Select only predictions which have a `score` > self.confidence_threshold,
and returns the predictions in descending order of score
Arguments:
predictions (BoxList): the result of the computation by the model.
It should contain the field `scores`.
Returns:
prediction (BoxList): the detected objects. Additional information
of the detection properties can be found in the fields of
the BoxList via `prediction.fields()`
"""
scores = predictions.get_field("scores")
keep = torch.nonzero(scores > self.confidence_threshold).squeeze(1)
predictions = predictions[keep]
roi_feats = roi_feats[keep]
scores = predictions.get_field("scores")
_, idx = scores.sort(0, descending=True)
return predictions[idx], roi_feats[idx]
@dcahn12
Thank you for your quick response!
I think, there are some points that I don't still understand :(
First, As you can see in below picture, I just added x value from self.model() function at the function of compute_prediction() Is is this code right for the value of roi_feats ?
The code for compute_prediction()
The code for model (GeneralizedRCNN)
Second, When I check the bbox value in h5 file, the range of the bbox is not from 0 to 1 as shown in below picture.
If you give me more details for extracting roi_feat and bbox information, it would be very appreciated. :)
Sorry, I do not quite understand your problem. Do you mean that you could not get the right proposals for a given video? Just like the following?
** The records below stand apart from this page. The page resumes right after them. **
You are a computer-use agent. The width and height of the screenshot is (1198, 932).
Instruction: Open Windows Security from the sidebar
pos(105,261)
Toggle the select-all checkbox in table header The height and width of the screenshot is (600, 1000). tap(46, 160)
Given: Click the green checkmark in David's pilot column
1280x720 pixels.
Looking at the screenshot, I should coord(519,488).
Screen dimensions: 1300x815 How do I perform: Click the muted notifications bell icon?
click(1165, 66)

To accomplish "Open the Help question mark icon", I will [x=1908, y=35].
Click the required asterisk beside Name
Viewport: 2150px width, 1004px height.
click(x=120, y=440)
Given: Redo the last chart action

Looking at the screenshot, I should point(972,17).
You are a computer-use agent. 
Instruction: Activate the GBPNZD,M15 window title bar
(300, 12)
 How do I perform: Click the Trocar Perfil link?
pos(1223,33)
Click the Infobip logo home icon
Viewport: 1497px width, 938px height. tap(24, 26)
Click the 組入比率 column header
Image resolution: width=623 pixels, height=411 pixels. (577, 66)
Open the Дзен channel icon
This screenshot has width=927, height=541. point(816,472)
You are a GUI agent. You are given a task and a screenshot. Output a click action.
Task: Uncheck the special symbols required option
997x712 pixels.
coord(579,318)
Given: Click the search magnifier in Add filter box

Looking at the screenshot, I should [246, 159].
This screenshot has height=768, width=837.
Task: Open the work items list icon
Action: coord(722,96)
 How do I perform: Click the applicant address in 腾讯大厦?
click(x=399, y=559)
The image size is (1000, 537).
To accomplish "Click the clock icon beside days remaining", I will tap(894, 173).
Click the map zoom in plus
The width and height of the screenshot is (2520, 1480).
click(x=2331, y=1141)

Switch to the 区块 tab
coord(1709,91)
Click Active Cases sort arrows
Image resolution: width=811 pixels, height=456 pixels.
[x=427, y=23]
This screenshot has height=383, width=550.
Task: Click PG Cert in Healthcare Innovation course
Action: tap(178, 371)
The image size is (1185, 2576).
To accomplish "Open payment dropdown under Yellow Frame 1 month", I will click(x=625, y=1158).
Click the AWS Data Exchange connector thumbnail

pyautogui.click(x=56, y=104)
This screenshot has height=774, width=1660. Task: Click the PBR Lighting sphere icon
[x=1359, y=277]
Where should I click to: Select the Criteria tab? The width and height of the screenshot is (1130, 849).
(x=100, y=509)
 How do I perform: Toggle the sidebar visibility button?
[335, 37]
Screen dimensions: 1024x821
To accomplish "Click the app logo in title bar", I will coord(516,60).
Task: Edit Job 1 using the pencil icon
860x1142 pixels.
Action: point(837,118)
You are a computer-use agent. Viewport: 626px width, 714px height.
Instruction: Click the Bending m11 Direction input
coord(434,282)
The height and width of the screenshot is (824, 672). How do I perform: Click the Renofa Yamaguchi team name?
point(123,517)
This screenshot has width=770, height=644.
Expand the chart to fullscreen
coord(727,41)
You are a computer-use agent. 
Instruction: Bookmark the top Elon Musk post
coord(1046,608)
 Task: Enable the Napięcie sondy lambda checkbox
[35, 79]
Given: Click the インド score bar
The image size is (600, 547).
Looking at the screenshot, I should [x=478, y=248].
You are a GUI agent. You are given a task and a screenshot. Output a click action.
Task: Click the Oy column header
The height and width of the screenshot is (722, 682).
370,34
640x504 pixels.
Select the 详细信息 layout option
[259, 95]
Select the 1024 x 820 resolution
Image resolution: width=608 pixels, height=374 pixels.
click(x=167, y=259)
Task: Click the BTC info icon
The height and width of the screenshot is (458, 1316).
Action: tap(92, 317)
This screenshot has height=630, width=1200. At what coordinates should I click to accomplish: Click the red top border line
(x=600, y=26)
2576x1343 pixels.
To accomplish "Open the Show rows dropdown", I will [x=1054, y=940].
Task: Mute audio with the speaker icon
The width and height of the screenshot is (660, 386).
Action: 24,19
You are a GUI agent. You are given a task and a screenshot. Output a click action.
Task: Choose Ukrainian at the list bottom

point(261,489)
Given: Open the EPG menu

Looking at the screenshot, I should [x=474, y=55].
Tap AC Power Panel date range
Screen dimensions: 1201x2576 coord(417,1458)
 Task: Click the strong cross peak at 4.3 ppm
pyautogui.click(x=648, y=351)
The bbox value are not scaled by the size of the image frame, so it's not in [0, 1].
Ah, I found that the range of bbox that you gave (msrvtt_foi_box.h5) was in [0, 1] so that I thought that the value was normalized, as you can see below picture.
But, as you saw, when I tried to extract the bbox value, the range of the bbox value was not in [0, 1] :( Could you check one more about this problem?
And, as I said above, is the method I used for extracting roi_feat right?
Hi, I think it's right. Btw, the range can be normalized by the width and height of the image (from a single frame) and then you can normalize the bbox to [0,1]. e.g.
(w, h) = top_preds.size
bbox = top_preds.bbox.clone()
w_id, h_id = [0, 2], [1, 3]
bbox[:, w_id] = bbox[:, w_id]/w
bbox[:, h_id] = bbox[:, h_id]/h
@dcahn12
Hi, thank you! bbox can be extracted by this method.
But, I don't know how to extract roi_feat from mask_rcnn code linked in this repo. Where do you extract the roi_feat value from mask_rcnn code? Could you check it ?
Hi, it's in maskrcnn_benchmark/modeling/detector/generalized_rcnn.py you have post. @dcahn12
Hi, but, while the dimension of given roi feature in msrvtt_roi_feat.h5 is [num_obj, 1000], the feature dimension in maskrcnn_benchmark/modeling/detector/generalized_rcnn.py ([num_obj, 14, 14]) is not the same with given roi feature file. :( So, I was confused concerning which feature should I use for extracting roi_feat.
You can check the size once again, which should be [num_obj, 1024]. Please refer to modeling/roi_heads/box_head/roi_box_feature_extractors.py for more details.
Thank you very much!!! 👍
In your misc/extract_feats_roi.py code, the return value of functions of coco_demo.run_on_opencv_image() are result, top_preds and top_roi_feats.
But, in the maskrcnn code you linked, only one value (result) is returned as shown in the below.
How do I get the roi_feat for custom video data?